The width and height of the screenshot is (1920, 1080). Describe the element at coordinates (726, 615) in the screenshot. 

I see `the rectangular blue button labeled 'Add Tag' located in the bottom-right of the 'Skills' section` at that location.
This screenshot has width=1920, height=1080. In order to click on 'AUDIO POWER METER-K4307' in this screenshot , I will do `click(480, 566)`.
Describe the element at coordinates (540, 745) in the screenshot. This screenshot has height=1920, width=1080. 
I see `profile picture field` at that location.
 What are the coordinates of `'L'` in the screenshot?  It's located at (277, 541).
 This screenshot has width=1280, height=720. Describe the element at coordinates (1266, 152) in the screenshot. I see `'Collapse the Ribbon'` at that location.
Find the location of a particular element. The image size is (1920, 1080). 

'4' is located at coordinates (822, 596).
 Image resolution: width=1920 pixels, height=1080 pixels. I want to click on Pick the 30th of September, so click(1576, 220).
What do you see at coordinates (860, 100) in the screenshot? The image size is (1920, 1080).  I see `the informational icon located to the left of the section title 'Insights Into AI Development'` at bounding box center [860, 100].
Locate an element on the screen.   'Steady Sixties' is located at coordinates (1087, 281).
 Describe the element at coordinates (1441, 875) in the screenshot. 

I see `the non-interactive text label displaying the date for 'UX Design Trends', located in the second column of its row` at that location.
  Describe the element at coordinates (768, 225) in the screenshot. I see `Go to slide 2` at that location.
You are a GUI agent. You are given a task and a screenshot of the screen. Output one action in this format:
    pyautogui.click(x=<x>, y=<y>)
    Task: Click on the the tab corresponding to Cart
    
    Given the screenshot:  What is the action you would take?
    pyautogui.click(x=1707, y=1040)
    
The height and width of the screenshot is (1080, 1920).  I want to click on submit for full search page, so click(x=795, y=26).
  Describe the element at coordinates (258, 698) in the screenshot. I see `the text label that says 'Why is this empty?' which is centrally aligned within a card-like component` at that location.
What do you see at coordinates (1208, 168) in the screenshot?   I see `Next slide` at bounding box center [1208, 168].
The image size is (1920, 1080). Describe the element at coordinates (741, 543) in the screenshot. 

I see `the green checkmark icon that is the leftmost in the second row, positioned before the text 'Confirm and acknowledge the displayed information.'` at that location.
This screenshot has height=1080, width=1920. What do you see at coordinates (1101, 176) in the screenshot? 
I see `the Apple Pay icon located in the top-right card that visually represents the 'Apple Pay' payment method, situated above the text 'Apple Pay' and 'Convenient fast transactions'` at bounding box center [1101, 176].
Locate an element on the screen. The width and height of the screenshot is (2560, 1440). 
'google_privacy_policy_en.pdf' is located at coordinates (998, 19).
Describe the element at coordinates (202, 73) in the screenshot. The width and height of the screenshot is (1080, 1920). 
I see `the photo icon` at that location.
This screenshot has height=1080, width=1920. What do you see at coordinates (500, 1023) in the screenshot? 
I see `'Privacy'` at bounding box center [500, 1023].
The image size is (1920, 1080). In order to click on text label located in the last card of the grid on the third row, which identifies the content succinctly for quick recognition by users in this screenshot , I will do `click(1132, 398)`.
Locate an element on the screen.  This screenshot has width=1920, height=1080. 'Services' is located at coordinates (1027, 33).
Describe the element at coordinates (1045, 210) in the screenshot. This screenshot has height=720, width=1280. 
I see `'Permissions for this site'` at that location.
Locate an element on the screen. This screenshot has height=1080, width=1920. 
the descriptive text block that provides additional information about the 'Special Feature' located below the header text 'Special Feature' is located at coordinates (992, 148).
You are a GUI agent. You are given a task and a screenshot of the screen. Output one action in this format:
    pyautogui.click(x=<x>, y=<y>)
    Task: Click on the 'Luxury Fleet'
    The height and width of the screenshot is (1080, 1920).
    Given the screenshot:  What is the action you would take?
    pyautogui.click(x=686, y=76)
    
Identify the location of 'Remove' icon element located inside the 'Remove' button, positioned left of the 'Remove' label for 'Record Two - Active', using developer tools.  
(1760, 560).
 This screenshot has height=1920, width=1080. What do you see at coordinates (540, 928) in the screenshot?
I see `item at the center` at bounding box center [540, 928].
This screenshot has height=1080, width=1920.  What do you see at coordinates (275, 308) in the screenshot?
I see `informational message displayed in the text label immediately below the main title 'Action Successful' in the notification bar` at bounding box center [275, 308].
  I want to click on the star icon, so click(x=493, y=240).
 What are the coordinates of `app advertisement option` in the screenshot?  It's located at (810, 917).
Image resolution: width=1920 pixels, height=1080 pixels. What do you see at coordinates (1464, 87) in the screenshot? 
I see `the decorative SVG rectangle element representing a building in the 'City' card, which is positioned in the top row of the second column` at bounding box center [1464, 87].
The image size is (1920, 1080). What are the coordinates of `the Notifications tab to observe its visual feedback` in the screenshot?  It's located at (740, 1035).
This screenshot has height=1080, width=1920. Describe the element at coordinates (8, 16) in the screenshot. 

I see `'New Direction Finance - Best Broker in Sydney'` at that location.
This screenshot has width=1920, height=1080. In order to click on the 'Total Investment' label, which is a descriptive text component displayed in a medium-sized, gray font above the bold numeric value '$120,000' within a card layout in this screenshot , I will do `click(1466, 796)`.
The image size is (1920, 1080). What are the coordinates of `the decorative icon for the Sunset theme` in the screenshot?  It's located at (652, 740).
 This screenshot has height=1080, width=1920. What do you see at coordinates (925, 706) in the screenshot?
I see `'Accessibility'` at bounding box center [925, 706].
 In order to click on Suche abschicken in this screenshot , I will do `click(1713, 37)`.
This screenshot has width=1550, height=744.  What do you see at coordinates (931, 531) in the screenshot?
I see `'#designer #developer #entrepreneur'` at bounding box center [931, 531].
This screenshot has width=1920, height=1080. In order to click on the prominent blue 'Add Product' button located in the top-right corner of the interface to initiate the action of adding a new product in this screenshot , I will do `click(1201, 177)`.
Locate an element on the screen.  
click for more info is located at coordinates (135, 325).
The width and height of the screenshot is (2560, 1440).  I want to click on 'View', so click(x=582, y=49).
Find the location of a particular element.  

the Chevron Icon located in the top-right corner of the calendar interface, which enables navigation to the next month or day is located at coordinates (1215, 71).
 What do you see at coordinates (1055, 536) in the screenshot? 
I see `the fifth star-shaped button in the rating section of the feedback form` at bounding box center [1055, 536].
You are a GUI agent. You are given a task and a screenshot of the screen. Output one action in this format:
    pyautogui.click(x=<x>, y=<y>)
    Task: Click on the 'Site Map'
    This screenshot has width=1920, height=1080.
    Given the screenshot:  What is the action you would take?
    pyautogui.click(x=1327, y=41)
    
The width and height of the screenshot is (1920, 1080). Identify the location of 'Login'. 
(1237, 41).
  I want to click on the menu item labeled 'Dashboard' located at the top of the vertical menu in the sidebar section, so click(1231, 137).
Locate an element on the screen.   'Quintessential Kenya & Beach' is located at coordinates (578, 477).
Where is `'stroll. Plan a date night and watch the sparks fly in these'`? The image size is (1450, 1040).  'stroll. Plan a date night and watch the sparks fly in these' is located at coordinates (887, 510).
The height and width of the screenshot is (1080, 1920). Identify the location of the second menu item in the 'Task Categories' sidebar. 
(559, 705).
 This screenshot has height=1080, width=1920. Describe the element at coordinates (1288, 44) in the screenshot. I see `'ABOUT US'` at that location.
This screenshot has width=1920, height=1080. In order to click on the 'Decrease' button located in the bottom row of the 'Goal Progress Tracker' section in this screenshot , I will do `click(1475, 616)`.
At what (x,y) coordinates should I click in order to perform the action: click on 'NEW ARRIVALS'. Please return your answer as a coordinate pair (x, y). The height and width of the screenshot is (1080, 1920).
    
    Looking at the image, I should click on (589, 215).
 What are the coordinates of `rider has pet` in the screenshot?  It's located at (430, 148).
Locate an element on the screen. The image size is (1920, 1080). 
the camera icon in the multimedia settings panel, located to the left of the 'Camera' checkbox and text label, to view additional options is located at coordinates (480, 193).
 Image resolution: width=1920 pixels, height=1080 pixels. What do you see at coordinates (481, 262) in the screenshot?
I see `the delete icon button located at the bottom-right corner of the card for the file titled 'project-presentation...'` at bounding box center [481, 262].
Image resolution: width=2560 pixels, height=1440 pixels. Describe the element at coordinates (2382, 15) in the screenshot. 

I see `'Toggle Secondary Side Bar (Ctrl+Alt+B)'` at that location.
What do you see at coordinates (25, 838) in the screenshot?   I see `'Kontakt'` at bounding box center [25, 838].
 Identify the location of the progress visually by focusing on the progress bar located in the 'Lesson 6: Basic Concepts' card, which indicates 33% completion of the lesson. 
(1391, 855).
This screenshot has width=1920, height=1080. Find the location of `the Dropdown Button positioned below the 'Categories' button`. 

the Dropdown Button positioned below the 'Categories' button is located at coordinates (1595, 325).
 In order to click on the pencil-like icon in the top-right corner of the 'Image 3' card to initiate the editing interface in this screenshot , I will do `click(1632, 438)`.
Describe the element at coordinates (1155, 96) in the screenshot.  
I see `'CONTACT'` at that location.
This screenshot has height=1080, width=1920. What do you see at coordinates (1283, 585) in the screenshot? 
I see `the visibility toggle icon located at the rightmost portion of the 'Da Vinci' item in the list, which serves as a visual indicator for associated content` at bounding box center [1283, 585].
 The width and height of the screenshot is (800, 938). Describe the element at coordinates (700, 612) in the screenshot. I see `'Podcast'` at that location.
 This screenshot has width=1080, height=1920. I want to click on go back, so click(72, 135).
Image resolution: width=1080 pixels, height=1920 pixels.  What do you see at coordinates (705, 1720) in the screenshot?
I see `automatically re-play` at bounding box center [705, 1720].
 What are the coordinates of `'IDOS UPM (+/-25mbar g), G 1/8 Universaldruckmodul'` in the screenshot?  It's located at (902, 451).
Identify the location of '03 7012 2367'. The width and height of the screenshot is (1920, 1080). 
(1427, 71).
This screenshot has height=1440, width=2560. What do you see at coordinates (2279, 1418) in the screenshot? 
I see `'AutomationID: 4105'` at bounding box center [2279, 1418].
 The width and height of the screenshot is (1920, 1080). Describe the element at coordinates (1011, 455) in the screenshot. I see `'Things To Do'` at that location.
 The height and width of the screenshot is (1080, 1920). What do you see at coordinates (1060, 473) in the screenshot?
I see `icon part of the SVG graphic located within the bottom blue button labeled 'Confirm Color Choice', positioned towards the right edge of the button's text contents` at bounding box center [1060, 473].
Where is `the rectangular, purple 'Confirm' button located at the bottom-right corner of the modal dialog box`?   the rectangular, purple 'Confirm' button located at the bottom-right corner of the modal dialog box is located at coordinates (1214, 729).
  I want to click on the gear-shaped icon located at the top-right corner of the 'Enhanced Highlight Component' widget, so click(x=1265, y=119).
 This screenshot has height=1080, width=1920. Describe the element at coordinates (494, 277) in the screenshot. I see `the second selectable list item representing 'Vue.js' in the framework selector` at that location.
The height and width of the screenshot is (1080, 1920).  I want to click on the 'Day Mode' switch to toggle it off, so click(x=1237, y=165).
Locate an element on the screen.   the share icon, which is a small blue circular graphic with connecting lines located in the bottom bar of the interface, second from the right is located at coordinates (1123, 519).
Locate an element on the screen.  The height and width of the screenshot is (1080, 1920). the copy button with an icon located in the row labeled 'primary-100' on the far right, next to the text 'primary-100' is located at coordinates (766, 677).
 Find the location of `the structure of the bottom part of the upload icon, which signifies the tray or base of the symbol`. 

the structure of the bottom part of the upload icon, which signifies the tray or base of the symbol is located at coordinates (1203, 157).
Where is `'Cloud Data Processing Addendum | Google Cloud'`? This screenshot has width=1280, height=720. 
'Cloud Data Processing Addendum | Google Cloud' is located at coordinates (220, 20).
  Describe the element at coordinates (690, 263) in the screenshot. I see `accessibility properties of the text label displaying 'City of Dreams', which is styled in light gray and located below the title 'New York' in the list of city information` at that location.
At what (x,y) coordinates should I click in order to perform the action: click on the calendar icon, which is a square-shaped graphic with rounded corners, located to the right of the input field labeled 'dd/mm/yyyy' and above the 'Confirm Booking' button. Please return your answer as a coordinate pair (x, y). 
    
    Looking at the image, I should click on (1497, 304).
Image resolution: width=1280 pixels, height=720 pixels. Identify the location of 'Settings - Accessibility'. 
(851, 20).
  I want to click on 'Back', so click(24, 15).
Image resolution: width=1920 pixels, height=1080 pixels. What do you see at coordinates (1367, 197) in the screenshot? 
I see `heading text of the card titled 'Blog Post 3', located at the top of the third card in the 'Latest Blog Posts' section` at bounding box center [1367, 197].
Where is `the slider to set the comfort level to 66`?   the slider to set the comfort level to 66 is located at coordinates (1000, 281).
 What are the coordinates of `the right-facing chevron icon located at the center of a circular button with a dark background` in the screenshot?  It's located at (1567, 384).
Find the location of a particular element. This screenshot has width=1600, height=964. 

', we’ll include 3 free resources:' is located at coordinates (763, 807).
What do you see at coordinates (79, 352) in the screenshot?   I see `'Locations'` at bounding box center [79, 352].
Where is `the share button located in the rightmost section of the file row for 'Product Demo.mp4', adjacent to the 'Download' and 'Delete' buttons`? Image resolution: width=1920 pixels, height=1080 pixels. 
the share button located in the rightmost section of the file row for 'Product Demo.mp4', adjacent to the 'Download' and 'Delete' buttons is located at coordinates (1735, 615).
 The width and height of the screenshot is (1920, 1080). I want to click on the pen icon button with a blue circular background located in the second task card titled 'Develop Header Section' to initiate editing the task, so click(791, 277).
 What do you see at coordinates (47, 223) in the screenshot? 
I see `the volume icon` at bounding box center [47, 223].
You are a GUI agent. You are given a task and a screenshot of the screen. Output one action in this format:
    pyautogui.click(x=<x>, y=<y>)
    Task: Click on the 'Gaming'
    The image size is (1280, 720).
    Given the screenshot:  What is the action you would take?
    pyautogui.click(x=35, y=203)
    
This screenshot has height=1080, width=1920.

#### GIVEN TASK
Repeat the entries above word for word, from the line with "This screenshot has width=1920, height=1080. Find" up to and including the line with "the Dropdown Button positioned below the 'Categories' button is".

#### TASK ANSWER
This screenshot has width=1920, height=1080. Find the location of `the Dropdown Button positioned below the 'Categories' button`. 

the Dropdown Button positioned below the 'Categories' button is located at coordinates (1595, 325).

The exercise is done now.